*SHORT TASK 1*
Please answer these questions using the article on Rayful Edmond III:
(a) In what year was Edmond sentenced to life without parole?
(b) What job did Amir Ali hold before he retired?
(c) How much cocaine did Edmond sell each month?
*SHORT TASK 2*
For each statement, say whether it agrees with the article on Rayful Edmond III, and quote the words that decide it.
(a) Prosecutors are seeking Edmond's early release.
(b) Attorney General Karl Racine will decide whether to release Edmond early.
(c) Edmond helped convict more than 100 other drug dealers over 10 years.

Rhonda Johnson, 54, testifies during a public hearing to help a judge decide if Rayful Edmond III, a drug lord in the 1980s, deserves a reduced sentence. Photo / Washington Post
As he sat on his porch the other day, Amir Ali marvelled that he never could have enjoyed such a simple pleasure a generation ago, when the city's most notorious drug lord turned his Northeast Washington street into the epicentre of the district's crack epidemic, crammed with heavily armed peddlers and desperate addicts.
Ali and many other Washingtonians thought they had seen the last of Rayful Edmond III in 1990, when a judge sentenced him to life without parole.
But with prosecutors now seeking Edmond's early release - because he helped convict more than 100 other drug dealers over 20 years - this ghost of Washington's ugly past has been reborn, forcing a public reckoning for a city that bears little resemblance to the one in which he reigned.
"He'd come on the street and throw little bags of drugs in the air and everyone - all the crackheads - would scramble to pick them up," recalled Ali, 82, a retired Metro mechanic who lives on Orleans Place NE, which was known as "The Strip" during Edmond's heyday.
"When I walked outside," Ali said, "I walked in the middle of the road because the sidewalks were so crowded with drug dealers and crackheads. I haven't had to do that in a long time. And now I sit on my porch anytime I want."
US District Judge Emmet Sullivan, who will decide whether to release Edmond early, has asked Attorney General Karl Racine to solicit the sentiments of District residents at public forums, the first two of which were held in the past week.
For months, the prospect of freedom for Edmond, now 54, has provoked chatter across the city, particularly among black Washingtonians who recall him travelling around town in a chauffeur-driven limousine and handing cash to strangers - the largesse he could afford from selling 700kg of cocaine a month.

*Interface element records*
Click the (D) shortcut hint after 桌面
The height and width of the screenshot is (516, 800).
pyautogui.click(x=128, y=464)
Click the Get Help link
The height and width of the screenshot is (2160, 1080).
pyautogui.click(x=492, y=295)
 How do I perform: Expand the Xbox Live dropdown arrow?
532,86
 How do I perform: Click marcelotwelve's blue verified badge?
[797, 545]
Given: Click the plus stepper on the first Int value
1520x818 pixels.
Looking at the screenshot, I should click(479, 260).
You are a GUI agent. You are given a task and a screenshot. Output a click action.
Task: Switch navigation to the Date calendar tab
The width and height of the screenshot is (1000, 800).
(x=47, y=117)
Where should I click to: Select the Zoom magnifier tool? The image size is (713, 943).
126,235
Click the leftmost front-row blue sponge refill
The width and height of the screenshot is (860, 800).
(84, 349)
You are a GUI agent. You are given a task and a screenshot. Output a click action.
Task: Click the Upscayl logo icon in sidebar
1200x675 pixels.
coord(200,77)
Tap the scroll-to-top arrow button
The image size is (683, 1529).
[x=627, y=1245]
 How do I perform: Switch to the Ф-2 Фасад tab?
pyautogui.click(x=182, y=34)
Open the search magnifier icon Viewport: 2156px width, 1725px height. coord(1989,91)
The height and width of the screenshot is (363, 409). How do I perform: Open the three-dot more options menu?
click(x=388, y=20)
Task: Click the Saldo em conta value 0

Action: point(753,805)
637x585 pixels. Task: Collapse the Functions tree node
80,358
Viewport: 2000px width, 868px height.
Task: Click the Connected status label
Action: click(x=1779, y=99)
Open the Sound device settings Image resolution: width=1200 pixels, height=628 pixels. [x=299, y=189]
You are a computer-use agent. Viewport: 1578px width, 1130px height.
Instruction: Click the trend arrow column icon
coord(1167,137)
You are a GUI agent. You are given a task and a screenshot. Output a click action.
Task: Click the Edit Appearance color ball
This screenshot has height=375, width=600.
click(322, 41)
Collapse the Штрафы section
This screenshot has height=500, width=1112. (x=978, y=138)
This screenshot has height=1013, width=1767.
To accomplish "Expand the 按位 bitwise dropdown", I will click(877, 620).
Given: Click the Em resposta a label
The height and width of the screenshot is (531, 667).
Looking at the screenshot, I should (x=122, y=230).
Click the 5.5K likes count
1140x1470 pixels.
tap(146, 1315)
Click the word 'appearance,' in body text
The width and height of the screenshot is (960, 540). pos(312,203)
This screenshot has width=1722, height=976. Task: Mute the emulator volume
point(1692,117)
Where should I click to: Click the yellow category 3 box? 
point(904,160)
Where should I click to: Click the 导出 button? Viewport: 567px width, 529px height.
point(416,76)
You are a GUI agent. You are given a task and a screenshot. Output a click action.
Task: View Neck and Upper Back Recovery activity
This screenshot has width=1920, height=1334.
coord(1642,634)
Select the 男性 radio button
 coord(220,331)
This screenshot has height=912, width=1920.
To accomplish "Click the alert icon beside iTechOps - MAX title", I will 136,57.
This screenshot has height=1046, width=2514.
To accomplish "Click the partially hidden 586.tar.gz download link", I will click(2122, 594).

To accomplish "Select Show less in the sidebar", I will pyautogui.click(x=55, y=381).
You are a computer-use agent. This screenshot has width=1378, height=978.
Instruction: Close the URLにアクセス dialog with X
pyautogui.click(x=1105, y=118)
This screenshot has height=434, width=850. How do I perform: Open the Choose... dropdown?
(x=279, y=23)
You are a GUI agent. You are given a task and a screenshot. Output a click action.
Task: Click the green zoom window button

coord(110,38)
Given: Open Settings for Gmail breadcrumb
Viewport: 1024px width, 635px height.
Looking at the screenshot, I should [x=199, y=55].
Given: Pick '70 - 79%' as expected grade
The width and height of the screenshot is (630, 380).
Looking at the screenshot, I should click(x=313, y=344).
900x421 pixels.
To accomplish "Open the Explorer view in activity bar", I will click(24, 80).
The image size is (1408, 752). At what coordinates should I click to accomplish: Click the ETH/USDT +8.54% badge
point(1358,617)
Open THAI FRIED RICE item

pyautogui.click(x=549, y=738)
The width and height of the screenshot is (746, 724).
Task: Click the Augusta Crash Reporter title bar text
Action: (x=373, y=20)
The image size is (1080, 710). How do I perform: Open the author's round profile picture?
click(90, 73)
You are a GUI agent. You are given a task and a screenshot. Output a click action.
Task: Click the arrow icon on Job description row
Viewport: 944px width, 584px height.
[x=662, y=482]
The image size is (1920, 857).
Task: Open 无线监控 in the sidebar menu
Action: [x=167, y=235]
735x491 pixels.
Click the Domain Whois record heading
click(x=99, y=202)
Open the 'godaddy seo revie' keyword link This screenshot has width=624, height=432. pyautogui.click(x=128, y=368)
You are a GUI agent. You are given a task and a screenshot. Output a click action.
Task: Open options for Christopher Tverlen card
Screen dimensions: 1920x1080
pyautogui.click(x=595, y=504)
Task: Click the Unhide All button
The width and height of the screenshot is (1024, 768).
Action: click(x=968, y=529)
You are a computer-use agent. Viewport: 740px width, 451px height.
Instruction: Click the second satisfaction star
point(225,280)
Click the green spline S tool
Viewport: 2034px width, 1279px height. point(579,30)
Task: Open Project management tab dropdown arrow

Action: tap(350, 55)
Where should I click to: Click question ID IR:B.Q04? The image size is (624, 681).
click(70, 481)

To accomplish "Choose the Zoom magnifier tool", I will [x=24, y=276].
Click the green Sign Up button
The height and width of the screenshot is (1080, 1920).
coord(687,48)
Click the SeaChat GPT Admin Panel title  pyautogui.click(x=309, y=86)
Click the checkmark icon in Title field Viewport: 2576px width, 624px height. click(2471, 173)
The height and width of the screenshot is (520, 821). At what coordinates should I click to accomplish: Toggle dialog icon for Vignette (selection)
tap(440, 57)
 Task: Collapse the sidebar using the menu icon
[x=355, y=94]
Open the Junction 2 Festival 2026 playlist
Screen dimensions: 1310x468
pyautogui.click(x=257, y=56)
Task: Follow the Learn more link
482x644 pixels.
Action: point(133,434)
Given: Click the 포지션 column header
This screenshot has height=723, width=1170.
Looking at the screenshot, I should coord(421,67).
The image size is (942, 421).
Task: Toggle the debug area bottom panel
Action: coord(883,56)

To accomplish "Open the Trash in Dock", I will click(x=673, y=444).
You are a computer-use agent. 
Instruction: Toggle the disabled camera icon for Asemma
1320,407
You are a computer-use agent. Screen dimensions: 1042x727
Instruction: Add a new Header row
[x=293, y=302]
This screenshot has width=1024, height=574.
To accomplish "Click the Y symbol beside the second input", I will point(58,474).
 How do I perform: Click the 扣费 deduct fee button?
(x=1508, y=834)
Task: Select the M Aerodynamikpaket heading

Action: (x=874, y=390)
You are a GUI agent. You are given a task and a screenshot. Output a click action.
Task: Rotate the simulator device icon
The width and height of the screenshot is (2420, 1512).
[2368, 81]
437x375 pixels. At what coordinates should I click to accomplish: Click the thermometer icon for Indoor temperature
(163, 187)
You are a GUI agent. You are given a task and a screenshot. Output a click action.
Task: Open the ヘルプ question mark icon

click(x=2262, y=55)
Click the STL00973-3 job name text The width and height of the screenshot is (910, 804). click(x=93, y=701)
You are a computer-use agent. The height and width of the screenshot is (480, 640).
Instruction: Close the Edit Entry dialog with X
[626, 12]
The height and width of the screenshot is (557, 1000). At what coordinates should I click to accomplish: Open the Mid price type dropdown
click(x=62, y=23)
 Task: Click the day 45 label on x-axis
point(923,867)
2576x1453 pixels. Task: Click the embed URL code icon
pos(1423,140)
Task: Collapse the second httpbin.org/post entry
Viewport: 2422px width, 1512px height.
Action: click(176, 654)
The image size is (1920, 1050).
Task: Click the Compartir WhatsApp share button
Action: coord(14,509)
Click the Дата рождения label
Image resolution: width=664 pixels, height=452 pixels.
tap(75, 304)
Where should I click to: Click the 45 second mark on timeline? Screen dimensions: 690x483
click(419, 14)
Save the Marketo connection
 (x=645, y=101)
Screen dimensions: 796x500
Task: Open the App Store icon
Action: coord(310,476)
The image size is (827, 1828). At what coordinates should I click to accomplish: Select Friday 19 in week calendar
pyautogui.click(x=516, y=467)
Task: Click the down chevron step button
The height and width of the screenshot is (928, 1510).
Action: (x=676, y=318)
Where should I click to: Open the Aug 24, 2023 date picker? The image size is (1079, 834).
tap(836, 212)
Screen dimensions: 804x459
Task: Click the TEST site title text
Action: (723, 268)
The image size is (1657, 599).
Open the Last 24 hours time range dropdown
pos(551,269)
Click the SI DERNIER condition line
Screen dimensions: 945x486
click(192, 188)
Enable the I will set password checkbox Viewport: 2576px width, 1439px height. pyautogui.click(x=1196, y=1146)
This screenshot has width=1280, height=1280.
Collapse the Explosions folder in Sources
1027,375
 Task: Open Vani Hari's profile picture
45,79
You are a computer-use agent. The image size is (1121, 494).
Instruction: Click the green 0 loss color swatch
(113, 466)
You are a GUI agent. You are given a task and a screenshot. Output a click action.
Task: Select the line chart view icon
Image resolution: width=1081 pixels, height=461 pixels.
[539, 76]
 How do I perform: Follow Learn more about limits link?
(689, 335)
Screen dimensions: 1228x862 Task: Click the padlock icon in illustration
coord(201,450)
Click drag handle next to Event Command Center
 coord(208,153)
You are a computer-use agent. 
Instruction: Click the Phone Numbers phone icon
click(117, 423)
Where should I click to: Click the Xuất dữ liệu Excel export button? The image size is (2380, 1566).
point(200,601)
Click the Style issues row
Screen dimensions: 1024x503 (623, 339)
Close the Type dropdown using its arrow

*FINISHED ANSWER 1*
(a) 1990
(b) Metro mechanic
(c) 700kg

*FINISHED ANSWER 2*
(a) Yes: "with prosecutors now seeking Edmond's early release"
(b) No: "US District Judge Emmet Sullivan, who will decide whether to release Edmond early"
(c) No: "he helped convict more than 100 other drug dealers over 20 years"